Another group hopes to achieve in Kashmir what the Centre-appointed interlocutors could not
Six months since their appointment by the Centre as interlocutors in Jammu & Kashmir, the three-member team led by journalist Dileep Padgaonkar has achieved nothing tangible except recommending additional powers to the state so that it could assert its ‘independent character’. So far, all the main separatist leaders have refused to meet, let alone get involved in any kind of talks, with the interlocutors. But now, others who have been involved in Kashmir talks in one way or another have decided to rediscover themselves. Prominent among them is senior lawyer Ram Jethmalani who is all set to revive the Kashmir committee set up ten years ago by the BJP-led NDA Government to engage in dialogue with Kashmiri separatists. But that time, differences had emerged between Jethmalani and the other two members of the committee, journalists MJ Akbar and Padgaonkar (who heads the interlocutors’ team now). Undeterred by this experience, Jethmalani has roped in members of civil society who include, apart from Akbar, senior counsel Shanti Bhushan and academic Madhu Kishwar.
The committee will travel to Kashmir for five days beginning 5 May, and hopes to achieve what the Government-appointed interlocutors could not: engage separatists. It is yet not clear whether the committee has any sort of blessings from New Delhi, but the committee members have clarified that they do not intend to confront the existing interlocutors in any way.
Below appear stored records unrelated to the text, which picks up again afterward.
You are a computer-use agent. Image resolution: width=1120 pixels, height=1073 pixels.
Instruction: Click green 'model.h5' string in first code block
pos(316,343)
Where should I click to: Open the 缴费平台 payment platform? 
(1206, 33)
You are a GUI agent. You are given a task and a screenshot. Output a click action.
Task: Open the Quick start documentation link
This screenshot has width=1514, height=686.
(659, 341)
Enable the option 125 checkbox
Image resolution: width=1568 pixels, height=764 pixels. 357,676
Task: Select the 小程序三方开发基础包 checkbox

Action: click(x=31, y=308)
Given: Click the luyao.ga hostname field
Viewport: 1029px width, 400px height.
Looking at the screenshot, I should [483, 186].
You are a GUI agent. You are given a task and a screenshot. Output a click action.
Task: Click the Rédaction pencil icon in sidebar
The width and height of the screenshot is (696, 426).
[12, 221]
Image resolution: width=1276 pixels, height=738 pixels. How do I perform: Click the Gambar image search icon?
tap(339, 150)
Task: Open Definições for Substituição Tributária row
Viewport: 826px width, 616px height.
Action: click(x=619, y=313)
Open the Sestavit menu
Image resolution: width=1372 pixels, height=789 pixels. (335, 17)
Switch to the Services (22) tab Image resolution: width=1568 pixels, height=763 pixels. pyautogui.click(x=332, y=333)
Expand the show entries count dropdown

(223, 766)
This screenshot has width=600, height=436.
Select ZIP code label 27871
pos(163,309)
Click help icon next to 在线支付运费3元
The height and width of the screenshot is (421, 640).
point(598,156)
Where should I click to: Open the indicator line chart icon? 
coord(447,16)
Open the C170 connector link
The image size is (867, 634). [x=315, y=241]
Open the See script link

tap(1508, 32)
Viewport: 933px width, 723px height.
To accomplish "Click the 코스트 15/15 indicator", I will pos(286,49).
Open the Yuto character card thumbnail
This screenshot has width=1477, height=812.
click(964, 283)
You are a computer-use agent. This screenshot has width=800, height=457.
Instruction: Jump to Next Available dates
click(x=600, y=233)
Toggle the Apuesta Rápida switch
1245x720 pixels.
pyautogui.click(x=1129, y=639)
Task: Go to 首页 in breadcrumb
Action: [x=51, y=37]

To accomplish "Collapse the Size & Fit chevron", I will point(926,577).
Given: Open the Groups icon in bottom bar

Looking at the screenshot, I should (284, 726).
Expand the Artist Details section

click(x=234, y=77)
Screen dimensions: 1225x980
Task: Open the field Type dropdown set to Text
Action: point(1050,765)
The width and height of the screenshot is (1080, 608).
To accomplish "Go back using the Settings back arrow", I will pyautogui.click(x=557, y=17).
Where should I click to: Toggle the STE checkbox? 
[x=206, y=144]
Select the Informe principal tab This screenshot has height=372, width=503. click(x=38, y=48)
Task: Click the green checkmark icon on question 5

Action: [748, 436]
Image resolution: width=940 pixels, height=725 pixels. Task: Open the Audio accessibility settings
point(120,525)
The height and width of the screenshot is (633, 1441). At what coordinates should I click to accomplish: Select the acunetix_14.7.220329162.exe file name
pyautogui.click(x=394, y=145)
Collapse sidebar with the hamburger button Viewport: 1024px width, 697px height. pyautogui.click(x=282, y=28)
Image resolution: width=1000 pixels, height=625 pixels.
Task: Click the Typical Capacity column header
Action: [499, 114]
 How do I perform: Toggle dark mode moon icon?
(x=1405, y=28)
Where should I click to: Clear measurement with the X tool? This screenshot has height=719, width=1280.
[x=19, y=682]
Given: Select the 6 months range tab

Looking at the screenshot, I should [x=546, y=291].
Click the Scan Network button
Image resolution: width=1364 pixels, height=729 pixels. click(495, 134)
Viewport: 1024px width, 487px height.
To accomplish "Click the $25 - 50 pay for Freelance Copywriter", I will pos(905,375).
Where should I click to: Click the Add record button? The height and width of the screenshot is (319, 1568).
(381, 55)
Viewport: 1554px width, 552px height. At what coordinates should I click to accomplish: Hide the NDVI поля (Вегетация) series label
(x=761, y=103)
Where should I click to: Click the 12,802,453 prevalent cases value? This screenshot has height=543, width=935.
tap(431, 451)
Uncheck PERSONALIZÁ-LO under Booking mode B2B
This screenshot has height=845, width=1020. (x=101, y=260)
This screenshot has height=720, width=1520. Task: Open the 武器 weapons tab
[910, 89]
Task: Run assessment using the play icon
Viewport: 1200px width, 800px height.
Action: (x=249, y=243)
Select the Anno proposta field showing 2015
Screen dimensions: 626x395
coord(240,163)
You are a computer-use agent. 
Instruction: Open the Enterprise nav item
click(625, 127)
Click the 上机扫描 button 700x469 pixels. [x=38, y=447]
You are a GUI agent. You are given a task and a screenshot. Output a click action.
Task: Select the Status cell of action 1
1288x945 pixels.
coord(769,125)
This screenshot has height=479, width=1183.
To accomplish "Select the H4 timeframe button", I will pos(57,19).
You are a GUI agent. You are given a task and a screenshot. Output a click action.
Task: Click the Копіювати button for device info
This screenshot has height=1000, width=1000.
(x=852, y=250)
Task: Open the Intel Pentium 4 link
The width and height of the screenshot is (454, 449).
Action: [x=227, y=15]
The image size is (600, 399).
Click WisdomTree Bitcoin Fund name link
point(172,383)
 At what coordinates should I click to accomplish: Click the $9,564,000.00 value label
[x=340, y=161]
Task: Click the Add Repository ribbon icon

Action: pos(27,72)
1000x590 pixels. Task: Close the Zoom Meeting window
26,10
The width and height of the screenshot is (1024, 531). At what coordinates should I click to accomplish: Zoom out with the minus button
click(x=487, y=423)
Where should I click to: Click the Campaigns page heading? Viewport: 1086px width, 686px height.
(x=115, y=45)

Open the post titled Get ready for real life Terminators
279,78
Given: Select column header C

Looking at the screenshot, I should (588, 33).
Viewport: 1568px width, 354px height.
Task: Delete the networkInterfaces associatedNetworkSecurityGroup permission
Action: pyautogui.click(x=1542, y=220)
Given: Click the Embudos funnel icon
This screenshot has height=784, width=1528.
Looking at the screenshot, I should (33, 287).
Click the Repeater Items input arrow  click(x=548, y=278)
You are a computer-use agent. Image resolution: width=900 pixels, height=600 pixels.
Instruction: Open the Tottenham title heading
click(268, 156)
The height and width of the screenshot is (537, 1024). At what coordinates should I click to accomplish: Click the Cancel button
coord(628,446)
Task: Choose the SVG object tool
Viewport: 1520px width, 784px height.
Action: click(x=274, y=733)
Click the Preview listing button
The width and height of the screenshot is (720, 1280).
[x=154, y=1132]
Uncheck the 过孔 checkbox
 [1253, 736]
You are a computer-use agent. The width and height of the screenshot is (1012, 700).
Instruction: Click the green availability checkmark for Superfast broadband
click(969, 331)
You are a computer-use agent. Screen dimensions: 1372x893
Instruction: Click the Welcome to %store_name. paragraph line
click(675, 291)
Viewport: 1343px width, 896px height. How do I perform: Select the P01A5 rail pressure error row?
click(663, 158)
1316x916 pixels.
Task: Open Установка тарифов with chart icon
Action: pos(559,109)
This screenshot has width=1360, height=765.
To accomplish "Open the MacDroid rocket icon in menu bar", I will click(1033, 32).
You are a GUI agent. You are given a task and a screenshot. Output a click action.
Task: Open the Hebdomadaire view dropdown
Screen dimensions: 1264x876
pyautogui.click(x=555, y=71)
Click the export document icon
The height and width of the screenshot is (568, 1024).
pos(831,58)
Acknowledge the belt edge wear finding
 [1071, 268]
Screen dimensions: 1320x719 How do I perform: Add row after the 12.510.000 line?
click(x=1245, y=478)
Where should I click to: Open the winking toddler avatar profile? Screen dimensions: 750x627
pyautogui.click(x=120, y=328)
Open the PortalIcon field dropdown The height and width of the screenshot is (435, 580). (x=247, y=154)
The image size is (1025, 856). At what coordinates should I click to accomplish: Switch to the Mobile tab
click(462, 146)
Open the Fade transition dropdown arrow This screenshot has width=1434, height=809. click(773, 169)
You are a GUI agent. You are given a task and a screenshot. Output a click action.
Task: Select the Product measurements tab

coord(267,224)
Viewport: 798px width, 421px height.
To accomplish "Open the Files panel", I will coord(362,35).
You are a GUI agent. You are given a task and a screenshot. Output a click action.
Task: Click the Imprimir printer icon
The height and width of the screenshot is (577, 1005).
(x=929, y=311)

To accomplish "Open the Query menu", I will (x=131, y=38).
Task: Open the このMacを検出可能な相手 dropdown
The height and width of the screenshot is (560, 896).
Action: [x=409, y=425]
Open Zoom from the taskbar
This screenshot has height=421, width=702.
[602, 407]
Kishwar says the committee did extraordinary work last year in the form of a conference in Delhi where both mainstream and separatist elements agreed to a self-rule formula devised by the political party PDP (which advocates demilitarisation and economic integration of Kashmir with Pakistan-occupied Kashmir). “We couldn’t encash these gains, but our channels of communication with Kashmir are open,” she says.
It seems they may have better luck than the Centre’s interlocutors, as at least two prominent separatist leaders, Shabir Shah and Abdul Ghani Bhat, have agreed to engage with the committee. Kishwar says that if the interlocutors have not been able to establish contact with some people, the Kashmir committee would be glad to facilitate this. She also says that unlike the interlocutors, the committee would not be holding durbars. She also hinted at involving mainstream politicians like Nitish Kumar later in dialogue, people with credibility in the Valley.
All initiatives on Kashmir are welcome, but, so far they have not been able to achieve much. As a Kashmiri activist tweeted recently: ‘Even if they make Geelani [hawk separatist leader] the Chief Minister, nothing is going to change in Kashmir.’